===== DOCUMENT TEXT
Is there any way to get the Field as well as the Value when using Index values, or will it always return an Array (and not an object)?
Could I use a Lambda or something for this?
I do have another Query that uses Map and Lambda to good effect, and returns the entire document, including the Ref and Data fields:
Map(
Paginate(
Match(Index("orders_by_date"), date),
),
Lambda('item', Get(Var('item')))
)
This works very nicely but unfortunately, it also performs one Get request per Document returned and that seems very inefficient.
This new Index I'm wanting to build, to filter by Order Status, will be used to return hundreds of Orders, hundreds of times a day. So I'm trying to keep it as efficient as possible, but if it can only return an Array it won't be useful.
Thanks in advance!! Indexes are great but hard to grasp, so any insight will be appreciated.
You didn't show us exactly what you have done, so here's an example that shows that filtering on boolean values does work using the index you created as-is:
> CreateCollection({ name: "orders" })
{
ref: Collection("orders"),
ts: 1618350087320000,
history_days: 30,
name: 'orders'
}
> Create(Collection("orders"), { data: {
unique_id: 1,
client: "me",
material: "stone",
date: Now(),
status: true
}})
{
ref: Ref(Collection("orders"), "295794155241603584"),
ts: 1618350138800000,
data: {
unique_id: 1,
client: 'me',
material: 'stone',
date: Time("2021-04-13T21:42:18.784Z"),
status: true
}
}
> Create(Collection("orders"), { data: {
unique_id: 2,
client: "you",
material: "muslin",
date: Now(),
status: false
}})
{
ref: Ref(Collection("orders"), "295794180038328832"),
ts: 1618350162440000,
data: {
unique_id: 2,
client: 'you',
material: 'muslin',
date: Time("2021-04-13T21:42:42.437Z"),
status: false
}
}
> CreateIndex({
name: "orders_all_by_open_asc",
unique: false,
serialized: true,
source: Collection("orders"),
terms: [{ field: ["data", "status"] }],
values: [
{ field: ["data", "unique_id"] },
{ field: ["data", "client"] },
{ field: ["data", "material"] },
{ field: ["data", "date"] }
]
})
==========
# WHAT IS ASKED
(1) In the index thread, what drawback does the poster see in the Map and Lambda query that returns whole documents?
(2) Summarize the index thread in two sentences.
(3) Continue the index thread from the point where it stops.
The lines after this point are separate material and have no connection to the index thread.
===== PROVIDED DATA
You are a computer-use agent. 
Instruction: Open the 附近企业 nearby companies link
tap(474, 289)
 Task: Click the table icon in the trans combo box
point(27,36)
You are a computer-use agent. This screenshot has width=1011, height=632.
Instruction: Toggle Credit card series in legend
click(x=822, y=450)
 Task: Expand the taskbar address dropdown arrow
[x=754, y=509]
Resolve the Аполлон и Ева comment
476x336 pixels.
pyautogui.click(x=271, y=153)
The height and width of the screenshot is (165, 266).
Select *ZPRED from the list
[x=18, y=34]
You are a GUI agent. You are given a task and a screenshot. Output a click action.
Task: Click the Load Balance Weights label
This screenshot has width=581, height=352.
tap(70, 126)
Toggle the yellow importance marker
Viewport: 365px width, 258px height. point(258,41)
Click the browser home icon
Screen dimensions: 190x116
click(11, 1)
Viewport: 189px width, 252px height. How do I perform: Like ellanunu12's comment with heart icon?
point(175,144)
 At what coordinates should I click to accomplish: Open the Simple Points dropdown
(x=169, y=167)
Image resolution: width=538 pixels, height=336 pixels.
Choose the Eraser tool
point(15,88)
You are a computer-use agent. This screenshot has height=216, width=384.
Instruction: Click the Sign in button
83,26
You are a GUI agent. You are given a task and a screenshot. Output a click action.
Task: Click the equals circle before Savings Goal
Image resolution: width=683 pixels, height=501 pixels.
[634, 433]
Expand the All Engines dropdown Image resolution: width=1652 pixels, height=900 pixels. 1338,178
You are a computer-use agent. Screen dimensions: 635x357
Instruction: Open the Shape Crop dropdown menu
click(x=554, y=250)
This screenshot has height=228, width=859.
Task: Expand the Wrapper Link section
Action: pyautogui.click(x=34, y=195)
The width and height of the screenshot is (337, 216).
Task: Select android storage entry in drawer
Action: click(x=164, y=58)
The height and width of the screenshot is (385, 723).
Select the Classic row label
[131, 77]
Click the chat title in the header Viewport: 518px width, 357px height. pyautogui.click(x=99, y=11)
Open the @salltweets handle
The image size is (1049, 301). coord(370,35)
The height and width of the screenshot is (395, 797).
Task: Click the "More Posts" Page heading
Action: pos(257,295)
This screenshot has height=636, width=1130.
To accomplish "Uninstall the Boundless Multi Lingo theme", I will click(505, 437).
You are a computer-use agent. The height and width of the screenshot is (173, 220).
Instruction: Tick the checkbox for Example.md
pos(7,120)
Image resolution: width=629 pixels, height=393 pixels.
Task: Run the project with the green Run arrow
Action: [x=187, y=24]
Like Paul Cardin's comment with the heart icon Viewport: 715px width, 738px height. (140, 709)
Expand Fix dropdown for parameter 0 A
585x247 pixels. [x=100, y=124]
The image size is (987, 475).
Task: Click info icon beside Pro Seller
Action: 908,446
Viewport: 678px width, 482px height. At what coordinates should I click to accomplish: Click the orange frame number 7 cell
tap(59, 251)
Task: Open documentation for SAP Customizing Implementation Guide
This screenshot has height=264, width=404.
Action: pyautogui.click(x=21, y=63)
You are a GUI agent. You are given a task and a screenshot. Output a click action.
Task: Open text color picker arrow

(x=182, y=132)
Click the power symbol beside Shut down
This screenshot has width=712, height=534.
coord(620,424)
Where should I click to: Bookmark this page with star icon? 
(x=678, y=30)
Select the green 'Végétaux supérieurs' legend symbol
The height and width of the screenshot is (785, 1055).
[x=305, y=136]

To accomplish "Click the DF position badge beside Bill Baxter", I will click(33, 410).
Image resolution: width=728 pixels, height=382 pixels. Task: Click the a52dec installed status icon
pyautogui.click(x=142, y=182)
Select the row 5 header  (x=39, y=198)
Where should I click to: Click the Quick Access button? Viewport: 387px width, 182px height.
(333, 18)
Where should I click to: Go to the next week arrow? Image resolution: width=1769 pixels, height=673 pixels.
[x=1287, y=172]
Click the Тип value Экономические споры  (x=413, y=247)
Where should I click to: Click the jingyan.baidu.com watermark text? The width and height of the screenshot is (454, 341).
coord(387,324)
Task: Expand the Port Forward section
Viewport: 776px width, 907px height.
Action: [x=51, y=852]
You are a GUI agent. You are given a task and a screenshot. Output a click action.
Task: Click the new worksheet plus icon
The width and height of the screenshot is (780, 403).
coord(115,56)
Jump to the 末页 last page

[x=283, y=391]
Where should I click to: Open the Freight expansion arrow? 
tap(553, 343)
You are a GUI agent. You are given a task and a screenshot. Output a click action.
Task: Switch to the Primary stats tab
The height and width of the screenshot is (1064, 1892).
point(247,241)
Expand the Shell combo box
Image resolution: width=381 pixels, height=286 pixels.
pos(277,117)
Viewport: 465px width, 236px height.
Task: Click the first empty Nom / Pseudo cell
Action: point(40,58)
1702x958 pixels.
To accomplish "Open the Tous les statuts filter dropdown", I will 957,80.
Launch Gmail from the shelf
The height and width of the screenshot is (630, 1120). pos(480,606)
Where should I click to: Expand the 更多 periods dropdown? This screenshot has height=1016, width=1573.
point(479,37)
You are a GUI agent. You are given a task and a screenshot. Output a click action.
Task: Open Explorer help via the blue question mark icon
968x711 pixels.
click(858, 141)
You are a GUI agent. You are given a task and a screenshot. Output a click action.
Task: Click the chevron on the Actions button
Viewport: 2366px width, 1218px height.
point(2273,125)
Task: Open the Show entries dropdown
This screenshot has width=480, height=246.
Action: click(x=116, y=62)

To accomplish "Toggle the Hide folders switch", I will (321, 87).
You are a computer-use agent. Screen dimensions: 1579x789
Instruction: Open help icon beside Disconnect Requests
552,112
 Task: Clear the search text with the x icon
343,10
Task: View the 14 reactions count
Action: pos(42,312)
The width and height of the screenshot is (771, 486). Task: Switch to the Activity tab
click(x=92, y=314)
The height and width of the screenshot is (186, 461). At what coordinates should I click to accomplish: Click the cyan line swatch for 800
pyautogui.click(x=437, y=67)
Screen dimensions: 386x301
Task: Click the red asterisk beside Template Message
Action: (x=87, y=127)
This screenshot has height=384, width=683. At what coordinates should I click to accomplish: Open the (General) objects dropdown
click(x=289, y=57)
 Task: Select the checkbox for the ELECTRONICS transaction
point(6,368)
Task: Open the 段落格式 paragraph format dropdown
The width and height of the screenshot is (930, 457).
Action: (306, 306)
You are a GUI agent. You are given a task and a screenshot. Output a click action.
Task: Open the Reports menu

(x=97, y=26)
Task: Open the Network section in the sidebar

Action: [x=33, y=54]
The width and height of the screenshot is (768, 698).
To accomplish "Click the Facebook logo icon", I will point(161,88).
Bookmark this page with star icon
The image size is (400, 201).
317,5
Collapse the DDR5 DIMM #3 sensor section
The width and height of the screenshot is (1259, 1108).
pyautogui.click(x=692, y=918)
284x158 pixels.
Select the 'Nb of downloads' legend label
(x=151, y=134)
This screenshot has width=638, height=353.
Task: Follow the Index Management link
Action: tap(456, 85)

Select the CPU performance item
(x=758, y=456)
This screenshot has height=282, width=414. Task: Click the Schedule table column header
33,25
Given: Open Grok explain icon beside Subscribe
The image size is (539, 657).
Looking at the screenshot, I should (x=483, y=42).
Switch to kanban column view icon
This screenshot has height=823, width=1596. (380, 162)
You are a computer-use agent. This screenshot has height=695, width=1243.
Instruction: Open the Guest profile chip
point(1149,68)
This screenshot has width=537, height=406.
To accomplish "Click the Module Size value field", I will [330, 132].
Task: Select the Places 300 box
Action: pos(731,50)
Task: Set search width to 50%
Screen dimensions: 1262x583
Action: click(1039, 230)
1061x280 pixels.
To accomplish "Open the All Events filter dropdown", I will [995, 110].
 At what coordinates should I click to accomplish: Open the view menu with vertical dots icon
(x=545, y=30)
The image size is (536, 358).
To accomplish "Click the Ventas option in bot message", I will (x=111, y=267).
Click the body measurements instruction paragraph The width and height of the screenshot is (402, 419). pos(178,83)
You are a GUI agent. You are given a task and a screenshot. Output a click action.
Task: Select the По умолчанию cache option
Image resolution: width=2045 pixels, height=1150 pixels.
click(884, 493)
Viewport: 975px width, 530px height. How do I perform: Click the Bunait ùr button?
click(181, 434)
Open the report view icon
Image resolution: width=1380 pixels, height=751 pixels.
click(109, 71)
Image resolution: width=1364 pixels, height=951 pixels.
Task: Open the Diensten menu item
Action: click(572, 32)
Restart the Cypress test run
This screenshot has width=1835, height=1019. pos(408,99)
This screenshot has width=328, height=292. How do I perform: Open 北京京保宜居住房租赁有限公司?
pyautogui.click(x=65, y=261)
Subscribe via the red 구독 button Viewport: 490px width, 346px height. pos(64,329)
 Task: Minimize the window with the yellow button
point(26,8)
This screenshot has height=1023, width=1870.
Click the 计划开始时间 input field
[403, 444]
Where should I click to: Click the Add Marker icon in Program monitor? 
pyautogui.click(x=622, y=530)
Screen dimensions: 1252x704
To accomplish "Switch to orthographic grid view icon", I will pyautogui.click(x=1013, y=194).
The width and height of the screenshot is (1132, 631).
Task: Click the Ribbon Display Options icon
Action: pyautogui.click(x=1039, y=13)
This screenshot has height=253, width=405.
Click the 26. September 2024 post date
==========
# THE ANSWERS
(1) It performs one Get request per document returned, which seems very inefficient.

(2) A poster asks whether an index can return the field as well as the value instead of only an array, noting that a Map and Lambda query returns whole documents but performs one Get request per document, which seems inefficient for a new index meant to return hundreds of orders hundreds of times a day. A reply states that filtering on boolean values works with the index as created and shows an example that creates an orders collection, two orders with status true and false, and an index that uses status as its term and unique_id, client, material, and date as its values.

(3)
{
ref: Index("orders_all_by_open_asc"),
ts: 1618350185940000,
active: true,
serialized: true,
name: 'orders_all_by_open_asc',
unique: false,
source: Collection("orders"),
terms: [ { field: [ 'data', 'status' ] } ],
values: [
{ field: [ 'data', 'unique_id' ] },
{ field: [ 'data', 'client' ] },
{ field: [ 'data', 'material' ] },
{ field: [ 'data', 'date' ] }
],
partitions: 1
}
> Paginate(Match(Index("orders_all_by_open_asc"), true))
{ data: [ [ 1, 'me', 'stone', Time("2021-04-13T21:42:18.784Z") ] ] }
> Paginate(Match(Index("orders_all_by_open_asc"), false))
{ data: [ [ 2, 'you', 'muslin', Time("2021-04-13T21:42:42.437Z") ] ] }
It's a little more work, but you can compose whatever return format that you like:
> Map(
Paginate(Match(Index("orders_all_by_open_asc"), false)),
Lambda(
["unique_id", "client", "material", "date"],
{
unique_id: Var("unique_id"),
client: Var("client"),
material: Var("material"),
date: Var("date"),
}
)
)
{
data: [
{
unique_id: 2,
client: 'you',
material: 'muslin',
date: Time("2021-04-13T21:42:42.437Z")
}
]
}
It's still an array of results, but each result is now an object with the appropriate field names.
Not too familiar with FQL, but I am somewhat familiar with SQL languages. Essentially, database languages usually treat all of your values as strings until they don't need to anymore. Instead, your query should use the string definition that FQL is expecting. I believe it should be OPEN or CLOSED in your case. You can simply have an if statement in java to determine whether to search for "OPEN" or "CLOSED".
To answer your second question, I don't know for FQL, but if that is what is returned, then your approach with a lamda seems to be fine. Not much else you can do about it from your end other than hope that you get a different way to get entries in API form somewhere in the future. At the end of the day, an O(n) operation in this context is not too bad, and only having to return a hundred or so orders shouldn't be the most painful thing in the world.
If you are truly worried about this, you can break up the request into portions, so you return only the first 100, then when frontend wants the next set, you send the next 100. You can cache the results too to make it very fast from the front-end perspective.
Another suggestion, maybe I am wrong and failed at searching the docs, but I will post anyway just in case it's helpful.
My index was failing to return objects, example data here is the client field:
"data": {
"status": "LIVRAISON",
"open": true,
"unique_id": 1001,
"client": {
"name": "TEST1",
"contact_name": "Bob",
"email": "bob#client.com",
"phone": "555-555-5555"
Here, the client field returned as null even though it was specified in the Index.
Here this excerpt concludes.